On a par exemple parlé de la fréquentation des forums de santé en ligne (l’intervenante recommandant vivement aux professionnels de santé d’aller y lire des contenus pour mieux comprendre les préoccupations des patients), des repas à l’hôpital, des idées reçues sur l’évolution du goût chez les personnes âgées, de l’intérêt d’ateliers de cuisine thérapeutique pour des personnes atteintes de cancer, de l’impact de la publicité et de la présence en école de l’industrie agro-alimentaire sur la malbouffe, de la mauvaise perception des repas à l’hôpital loin d’être seulement liée à la qualité intrinsèque de l’assiette, de comment adapter avec les moyens du design les assiettes des patients (couleurs, textures, disposition…),…

Ariane Grumbach l'art de manger

Grégoire Maille, cuisinier consultant, explique par exemple que les écarts de couleurs notables avec les aliments cuisinés peuvent l’être beaucoup moins s’ils sont mixés et donne des pistes pour y remédier

J’ai apprécié la conclusion intermédiaire de Clémentine Hugol-Gential sur les nécessaires empathie et bienveillance aussi bien entre nous professionnels d’horizons divers que bien sûr envers les patients.

Merci Clémentine pour la photo en pleine action !

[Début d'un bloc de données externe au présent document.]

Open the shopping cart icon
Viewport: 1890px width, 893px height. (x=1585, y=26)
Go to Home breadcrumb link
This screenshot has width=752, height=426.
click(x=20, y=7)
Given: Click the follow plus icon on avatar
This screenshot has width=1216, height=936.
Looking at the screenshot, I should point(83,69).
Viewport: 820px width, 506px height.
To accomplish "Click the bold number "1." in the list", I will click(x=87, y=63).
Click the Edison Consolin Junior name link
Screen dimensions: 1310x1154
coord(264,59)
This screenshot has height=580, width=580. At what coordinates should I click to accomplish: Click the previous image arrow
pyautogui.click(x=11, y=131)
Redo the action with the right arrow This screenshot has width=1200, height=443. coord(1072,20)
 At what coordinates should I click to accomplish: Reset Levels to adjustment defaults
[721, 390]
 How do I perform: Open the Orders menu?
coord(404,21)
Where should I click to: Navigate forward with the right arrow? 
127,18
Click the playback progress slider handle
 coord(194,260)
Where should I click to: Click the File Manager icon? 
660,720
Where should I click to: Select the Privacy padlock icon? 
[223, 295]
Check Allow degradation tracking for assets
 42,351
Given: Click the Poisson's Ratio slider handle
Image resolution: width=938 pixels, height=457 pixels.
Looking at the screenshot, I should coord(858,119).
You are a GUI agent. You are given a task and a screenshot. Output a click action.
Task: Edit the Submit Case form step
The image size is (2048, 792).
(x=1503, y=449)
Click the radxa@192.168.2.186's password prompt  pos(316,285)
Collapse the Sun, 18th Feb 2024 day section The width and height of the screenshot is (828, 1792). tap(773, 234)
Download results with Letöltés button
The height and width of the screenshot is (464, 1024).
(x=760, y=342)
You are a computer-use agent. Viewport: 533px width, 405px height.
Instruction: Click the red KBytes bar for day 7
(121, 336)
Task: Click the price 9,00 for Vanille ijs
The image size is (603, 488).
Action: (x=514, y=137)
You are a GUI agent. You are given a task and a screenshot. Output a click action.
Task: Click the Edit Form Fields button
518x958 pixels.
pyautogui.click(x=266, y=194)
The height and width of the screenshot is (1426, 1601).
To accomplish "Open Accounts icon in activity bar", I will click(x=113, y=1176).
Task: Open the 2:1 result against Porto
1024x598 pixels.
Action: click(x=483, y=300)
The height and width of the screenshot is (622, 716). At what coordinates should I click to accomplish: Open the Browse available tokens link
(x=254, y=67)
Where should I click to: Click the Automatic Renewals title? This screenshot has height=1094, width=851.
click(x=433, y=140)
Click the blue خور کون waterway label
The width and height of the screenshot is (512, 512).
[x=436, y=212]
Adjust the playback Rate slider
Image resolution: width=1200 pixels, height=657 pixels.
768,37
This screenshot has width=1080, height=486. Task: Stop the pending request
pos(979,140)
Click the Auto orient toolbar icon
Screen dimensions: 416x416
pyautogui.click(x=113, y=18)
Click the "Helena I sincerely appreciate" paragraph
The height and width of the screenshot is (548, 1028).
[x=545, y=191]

Outre les interventions (j’ai été ravie et touchée d’avoir beaucoup de retours positifs et chaleureux sur la mienne, présentant ma vision du « bon et bien manger »), j’ai trouvé très agréable que la globalité de notre séjour soit accompagnée. Outre un dîner de groupe entre intervenants et organisateurs le jeudi soir à l’ambiance très sympathique, on nous a proposé juste avant une visite de la ville, et Antoine, jeune stagiaire du labo, s’en ai très bien tiré. Mes rares visites à Dijon étaient très très anciennes et plutôt en transit et j’ai eu plaisir à découvrir les principales curiosités du centre ville. Ce temps supplémentaire permet aussi de nouer des échanges plus approfondis avec les autres participants. J’ai aussi eu plaisir à revoir/rencontrer des chercheuses du Centre des Sciences du Goût et de l’Alimentation, également situé à Dijon, des diététiciennes hospitalières, des membres de l’équipe de Clémentine…

Ariane Grumbach l'art de manger

Bref, un moment riche et sympathique, merci à tou(s)tes pour votre accueil !

Le colloque était disponible en streaming en temps réel. Les différentes interventions, séquencées, seront à nouveau disponibles sur internet d’ici quelques jours si cela vous intéresse.

*clin d’oeil à la chouette porte-bonheur de Dijon à laquelle on a rendu visite

4 réponses
  1. ln22
    ln22 dit :

    colloque qui avait l’air passionnant. On est loin du comptage des calories à l’ancienne et bien dans le plaisir de manger par tous les sens en éveil.. Ouf! Je suis preneuse des liens videos quand ils seront en ligne.